Die Protestwelle in der Ukraine spiegelt die historische Zersplitterung des Landes wider. Auf dem Maidan spricht man nur ukrainisch – schon ein paar Straßen weiter ist auch russisch zu hören.

Kiew - Metrostation „Maidan Nezaleschnosti“ – Platz der Unabhängigkeit – kurz vor Mitternacht: Wo vor kurzem noch ein Barde Liebeslieder vorgetragen hat, sind drei Einheiten der „Maidan-Selbstverteidigung“ aufmarschiert. Männer zwischen 18 und 60 in Tarnanzügen und abgetragenen Windjacken aus der Kleidersammelstelle. Die meisten tragen alte sowjetische Armeehelme, andere Fellmützen. In der Hand halten sie selbstgemachte Knüppel, Eispickel, Baseballschläger. Viele Gesichter sind vermummt. Fotografieren ist dennoch unerwünscht.

 

„Meine Hundertschaft will das nicht“, sagt der Bestgekleidete unter ihnen. Er verteilt jedem eine Packung Zigaretten, dann erhält die Gruppe Anweisungen. „Wir bewachen die U-Bahn, denn von hier unten können sie uns am Leichtesten angreifen“, erklärt er. Die Gegner sind die gefürchteten „Berkut“-Sondereinheiten und weitere Truppen der Staatsmacht.

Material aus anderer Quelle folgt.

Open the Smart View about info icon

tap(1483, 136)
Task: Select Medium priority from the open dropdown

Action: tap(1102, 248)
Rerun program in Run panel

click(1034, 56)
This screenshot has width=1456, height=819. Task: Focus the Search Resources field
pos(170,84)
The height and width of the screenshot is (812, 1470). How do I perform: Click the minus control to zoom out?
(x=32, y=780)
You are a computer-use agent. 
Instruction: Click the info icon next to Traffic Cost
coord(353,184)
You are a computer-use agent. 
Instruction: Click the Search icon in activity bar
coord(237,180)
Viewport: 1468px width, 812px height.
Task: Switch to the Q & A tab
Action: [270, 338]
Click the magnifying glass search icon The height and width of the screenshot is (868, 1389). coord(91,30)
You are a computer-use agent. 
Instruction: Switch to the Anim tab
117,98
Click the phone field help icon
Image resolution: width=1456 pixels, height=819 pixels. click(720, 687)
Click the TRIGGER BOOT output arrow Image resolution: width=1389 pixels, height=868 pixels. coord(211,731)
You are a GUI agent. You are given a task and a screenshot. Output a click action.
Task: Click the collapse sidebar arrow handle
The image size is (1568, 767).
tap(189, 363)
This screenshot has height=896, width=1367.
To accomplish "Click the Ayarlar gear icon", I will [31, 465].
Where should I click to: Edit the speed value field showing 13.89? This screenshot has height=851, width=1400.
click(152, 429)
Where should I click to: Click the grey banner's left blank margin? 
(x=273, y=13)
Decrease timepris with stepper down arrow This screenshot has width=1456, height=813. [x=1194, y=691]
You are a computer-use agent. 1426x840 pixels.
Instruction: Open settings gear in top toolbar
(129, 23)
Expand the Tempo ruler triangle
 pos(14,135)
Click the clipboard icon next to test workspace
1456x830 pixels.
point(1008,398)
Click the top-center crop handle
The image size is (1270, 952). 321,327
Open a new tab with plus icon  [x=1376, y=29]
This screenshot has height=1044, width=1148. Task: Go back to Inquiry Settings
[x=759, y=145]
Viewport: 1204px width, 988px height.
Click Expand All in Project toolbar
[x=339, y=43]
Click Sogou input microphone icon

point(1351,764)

Von der EU wird wenig erwartet

Die Stimmung ist gedrückt. „Wenn uns Russland morgen offen angreift, wird Europa keinen einzigen Soldaten zu Hilfe schicken“, sagt Wiktor, der wenige Hundert Meter weiter den inneren Barrikadenring des Maidan bewacht. Die EU will er dennoch nicht abschreiben. „Die EU soll uns ihre Berater schicken, uns zeigen, wie man die Korruption bekämpfen kann, wie wir Parlamentarier kriegen, die das Volk vertreten und ihm Rechenschaft schuldig sind“, sagt der muskulöse Mann. „Wir wollen einfach Gerechtigkeit!“, sagt auch Sema. Weil es daran fehlt, ist er auf dem Maidan, wo sich vor allem unter jüngeren Demonstranten die Geschichten von Beamtenwillkür, wiederholen, von Geschäftsübernahmen, Kartellen und seltsam begründeten Gerichtsurteilen, die jenes gegen Julia Timoschenko in den Schatten stellen könnten.

Zwar stehen auf dem Platz Protestzelte aus dem gesamten Land, aus Cherson, Odessa und Donezk, doch die meisten der Protestierenden stammen aus Kiew, der Zentral- oder der Westukraine. Ukrainisch ist hier die meistgehörte Sprache, während die Kiewer Straßenzüge jenseits der Barrikaden immer noch klar zweisprachig sind – Russisch ist hier genauso üblich.

Die sowjetische Mentalität lebt auf

Im ostukrainischen Donezk gelte das Sprichwort „Wenn dich etwas stört, sitze still und warte, bis es sich ändert“, erzählt ein Protestierender. Der Homo sovieticus, die Mentalität des Sowjetmenschen, die Angst vor dem KGB, den Lagern, dem offenen Wort sitzt vor allem bei den älteren Demonstranten tief. Bloß nicht auffallen, zumindest so tun, als sei man mit dem Protestmanagement der drei Oppositionsführer zufrieden ist das Motto.   Das Erbe der Sowjetunion spaltet die Ukraine wohl mehr, als die Tatsache, dass der Ostteil des Landes kulturell und sprachlich russisch geprägt ist und der Westteil ukrainisch.

Auch die Aufstandskarten der Opposition spiegeln diese alte Teilung wieder. Neun von 25 Verwaltungseinheiten haben sich inzwischen mit dem Maidan solidarisiert und ihre Gouverneure der Zentralmacht verjagt. Sie befinden sich alle in der Westukraine. Auch deshalb geht in Kiew das Gespenst der Teilung des Landes um.

  Eine Sonderstellung nimmt die östliche Industriestadt Donetzk ein, die Heimat Janukowitschs. Fast die gesamte Regierung stammt aus Donezk, auch die wichtigsten Oligarchen. Der reichste Mann des Landes, Rinat Achmetow hat hier sein Vermögen gemacht. Heute wird jede seiner Äußerungen zum Konflikt auf die Goldwaage gelegt. Doch Achmetow schwankt: Mal ruft er an den Verhandlungstisch, mal stellt er sich hinter den Präsidenten.